Medical billing was done on paper for many decades. Today our world is computerized and also networked, thereby making medical billing and claims process a very efficient process. It also allows for a lot of claims to be managed in much lesser time.
Many companies have developed medical billing software with the intention of selling them to potential users. A newer development in this area is the availability of online medical billing interfaces that can be accessed on the Internet. Thus one need not even invest or purchase on individual medical billing software to use it.

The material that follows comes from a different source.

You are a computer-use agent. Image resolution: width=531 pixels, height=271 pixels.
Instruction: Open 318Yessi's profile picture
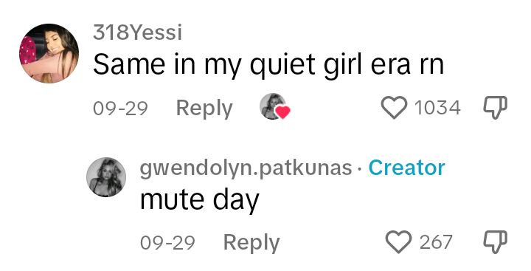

The process of medical billing involves an interaction between a healthcare provider and the insurance company that finally pays the bill. A record of all the event of the patient’s visits to the doctor is summarized that will contain the following details:
- Demographic details
- Nature of illness
- Details of examinations
- Medication details
For the purpose of medical billing, now the level of service has to be determined. This is done by evaluating the extent of different tests and examinations, and other data collected. The level of service is now converted into a five digit procedure code from the Current Procedural Terminology (CPT). Also the verbal diagnosis (disease details etc) has to be numerically coded using the ICD-9 (International Classification of Diseases, Ninth Edition).
The next step after diagnosis and medical coding is the process of transmission of the claim to the insurance company. This is done electronically as an ANSI 837 file using Electronic Data Interchange via a clearing house. In the early days (and sometimes even now) this process was done using the paper CMS form-1500.
Now it is the insurance companies’ job to process the claim by testing its validity, eligibility after looking at the credentials etc. The claim can be rejected if the claim fails the test and a rejection message will be sent to the claim submitting source. After receiving the rejection message, the client has to make the necessary action / correction, and resubmit the claim. This resubmission process may be repeated many times. Today it is seen that almost 50% of the claims are being rejected mainly due to different errors and the complex character of claims. Further there are also false and fraud claims that have become a big challenge to the medical billing /insurance industry.